Problem to work on: Beginning with the first line and ending with the one containing "Click the Publish (Out) rate button", copy the lines of the listing below exactly; omit everything else.

.....

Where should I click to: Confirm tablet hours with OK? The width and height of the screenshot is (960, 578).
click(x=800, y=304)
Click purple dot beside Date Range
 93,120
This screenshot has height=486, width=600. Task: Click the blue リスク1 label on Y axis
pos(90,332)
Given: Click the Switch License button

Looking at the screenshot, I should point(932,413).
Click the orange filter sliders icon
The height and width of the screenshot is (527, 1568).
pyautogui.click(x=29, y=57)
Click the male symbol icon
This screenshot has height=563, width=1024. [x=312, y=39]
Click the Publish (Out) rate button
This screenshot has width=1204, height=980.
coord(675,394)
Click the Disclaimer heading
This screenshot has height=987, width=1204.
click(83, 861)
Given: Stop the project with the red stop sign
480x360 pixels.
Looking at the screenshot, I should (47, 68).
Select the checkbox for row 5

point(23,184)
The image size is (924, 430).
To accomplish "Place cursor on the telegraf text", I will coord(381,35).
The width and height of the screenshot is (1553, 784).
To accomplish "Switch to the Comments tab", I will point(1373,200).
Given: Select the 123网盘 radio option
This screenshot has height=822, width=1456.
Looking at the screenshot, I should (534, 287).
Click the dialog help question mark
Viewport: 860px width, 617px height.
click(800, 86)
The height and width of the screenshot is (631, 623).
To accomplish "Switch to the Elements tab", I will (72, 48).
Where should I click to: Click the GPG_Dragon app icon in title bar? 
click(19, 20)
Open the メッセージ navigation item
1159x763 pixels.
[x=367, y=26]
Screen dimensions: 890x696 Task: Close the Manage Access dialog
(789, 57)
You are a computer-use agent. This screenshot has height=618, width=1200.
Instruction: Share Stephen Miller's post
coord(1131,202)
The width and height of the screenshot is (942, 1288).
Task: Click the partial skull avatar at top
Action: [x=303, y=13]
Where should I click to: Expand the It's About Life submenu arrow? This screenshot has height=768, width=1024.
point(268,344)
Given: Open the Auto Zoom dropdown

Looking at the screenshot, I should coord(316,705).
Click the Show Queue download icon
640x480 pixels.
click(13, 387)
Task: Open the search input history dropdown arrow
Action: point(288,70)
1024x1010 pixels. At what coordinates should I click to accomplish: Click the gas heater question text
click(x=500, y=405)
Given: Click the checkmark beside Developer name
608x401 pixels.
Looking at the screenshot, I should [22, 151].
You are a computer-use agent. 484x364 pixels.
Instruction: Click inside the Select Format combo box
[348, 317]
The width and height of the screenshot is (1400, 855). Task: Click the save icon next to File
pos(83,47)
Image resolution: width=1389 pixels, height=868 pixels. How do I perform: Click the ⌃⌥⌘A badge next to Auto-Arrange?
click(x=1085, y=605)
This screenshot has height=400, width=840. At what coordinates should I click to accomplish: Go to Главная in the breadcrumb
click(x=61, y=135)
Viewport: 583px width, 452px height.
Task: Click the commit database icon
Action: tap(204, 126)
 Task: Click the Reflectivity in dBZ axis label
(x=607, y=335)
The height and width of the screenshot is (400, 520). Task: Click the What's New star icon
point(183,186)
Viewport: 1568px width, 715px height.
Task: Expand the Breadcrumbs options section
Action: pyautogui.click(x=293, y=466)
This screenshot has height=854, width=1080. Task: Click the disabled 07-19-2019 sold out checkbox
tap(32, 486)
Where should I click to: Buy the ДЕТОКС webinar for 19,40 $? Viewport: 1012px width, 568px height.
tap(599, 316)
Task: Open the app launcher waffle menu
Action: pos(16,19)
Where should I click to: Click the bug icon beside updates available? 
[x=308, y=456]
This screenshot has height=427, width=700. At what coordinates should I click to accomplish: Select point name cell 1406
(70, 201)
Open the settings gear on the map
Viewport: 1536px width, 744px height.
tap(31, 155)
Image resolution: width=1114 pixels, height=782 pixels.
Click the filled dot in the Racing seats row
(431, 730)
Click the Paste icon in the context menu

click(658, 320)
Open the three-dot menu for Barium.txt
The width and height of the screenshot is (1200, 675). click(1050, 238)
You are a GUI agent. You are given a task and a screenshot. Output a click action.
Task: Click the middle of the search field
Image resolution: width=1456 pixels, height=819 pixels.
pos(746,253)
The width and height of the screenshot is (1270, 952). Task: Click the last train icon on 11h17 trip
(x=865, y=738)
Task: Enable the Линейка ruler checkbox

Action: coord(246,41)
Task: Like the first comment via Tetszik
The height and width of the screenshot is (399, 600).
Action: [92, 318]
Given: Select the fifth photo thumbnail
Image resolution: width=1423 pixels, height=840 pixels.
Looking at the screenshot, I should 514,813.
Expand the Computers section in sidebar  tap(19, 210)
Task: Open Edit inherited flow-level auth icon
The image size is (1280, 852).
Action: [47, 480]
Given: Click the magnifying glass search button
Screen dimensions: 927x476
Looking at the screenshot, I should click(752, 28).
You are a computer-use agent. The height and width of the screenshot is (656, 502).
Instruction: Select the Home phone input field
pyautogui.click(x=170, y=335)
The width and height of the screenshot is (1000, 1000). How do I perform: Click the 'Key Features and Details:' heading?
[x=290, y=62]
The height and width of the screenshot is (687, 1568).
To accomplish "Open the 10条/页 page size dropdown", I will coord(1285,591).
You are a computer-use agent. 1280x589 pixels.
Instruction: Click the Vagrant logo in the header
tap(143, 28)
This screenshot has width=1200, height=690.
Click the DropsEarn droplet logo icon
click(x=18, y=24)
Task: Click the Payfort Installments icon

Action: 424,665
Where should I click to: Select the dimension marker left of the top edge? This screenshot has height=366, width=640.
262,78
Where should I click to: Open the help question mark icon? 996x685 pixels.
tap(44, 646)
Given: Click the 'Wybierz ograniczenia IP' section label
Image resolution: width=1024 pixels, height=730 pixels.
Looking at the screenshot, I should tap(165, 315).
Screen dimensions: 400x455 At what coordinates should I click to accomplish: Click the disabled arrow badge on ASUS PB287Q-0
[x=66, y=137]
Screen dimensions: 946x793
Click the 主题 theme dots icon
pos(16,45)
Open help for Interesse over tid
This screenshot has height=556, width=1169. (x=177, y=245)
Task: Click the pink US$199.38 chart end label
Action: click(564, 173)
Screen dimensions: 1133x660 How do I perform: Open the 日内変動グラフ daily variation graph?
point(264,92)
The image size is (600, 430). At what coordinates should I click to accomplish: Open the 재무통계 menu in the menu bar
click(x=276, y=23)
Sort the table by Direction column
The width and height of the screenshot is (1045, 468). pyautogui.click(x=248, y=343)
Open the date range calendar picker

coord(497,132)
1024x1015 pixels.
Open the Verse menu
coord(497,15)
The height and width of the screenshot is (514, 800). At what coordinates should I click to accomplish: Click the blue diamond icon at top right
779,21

.....

Written solution:
Where should I click to: Confirm tablet hours with OK? The width and height of the screenshot is (960, 578).
click(x=800, y=304)
Click purple dot beside Date Range
 93,120
This screenshot has height=486, width=600. Task: Click the blue リスク1 label on Y axis
pos(90,332)
Given: Click the Switch License button

Looking at the screenshot, I should point(932,413).
Click the orange filter sliders icon
The height and width of the screenshot is (527, 1568).
pyautogui.click(x=29, y=57)
Click the male symbol icon
This screenshot has height=563, width=1024. [x=312, y=39]
Click the Publish (Out) rate button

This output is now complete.